*** Opening of DATA EXTRACTS ***

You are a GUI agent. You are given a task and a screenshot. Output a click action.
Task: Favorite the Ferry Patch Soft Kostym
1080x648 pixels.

*** Close of DATA EXTRACTS ***
*** Opening of DATA EXTRACTS ***

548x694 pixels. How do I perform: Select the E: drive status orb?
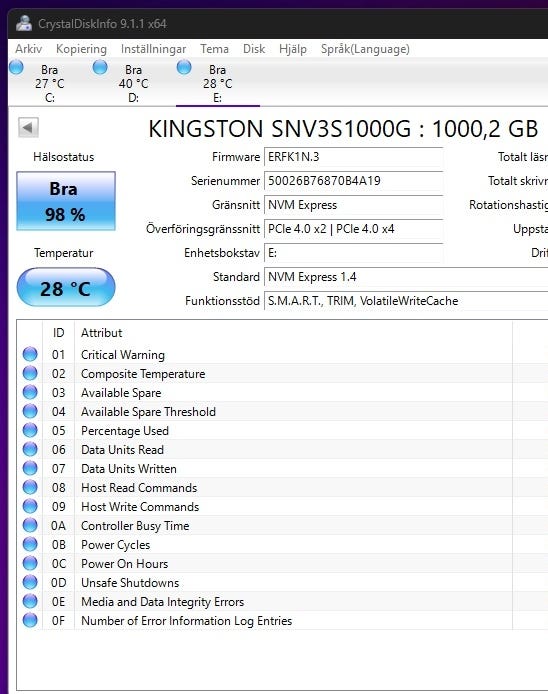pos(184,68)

*** Close of DATA EXTRACTS ***

### EXERCISE
Send back an exact copy of only the lines from the line with "You are a GUI" up to and including the line with "1080x648 pixels." in the data above.

### EXERCISE ANSWER
You are a GUI agent. You are given a task and a screenshot. Output a click action.
Task: Favorite the Ferry Patch Soft Kostym
1080x648 pixels.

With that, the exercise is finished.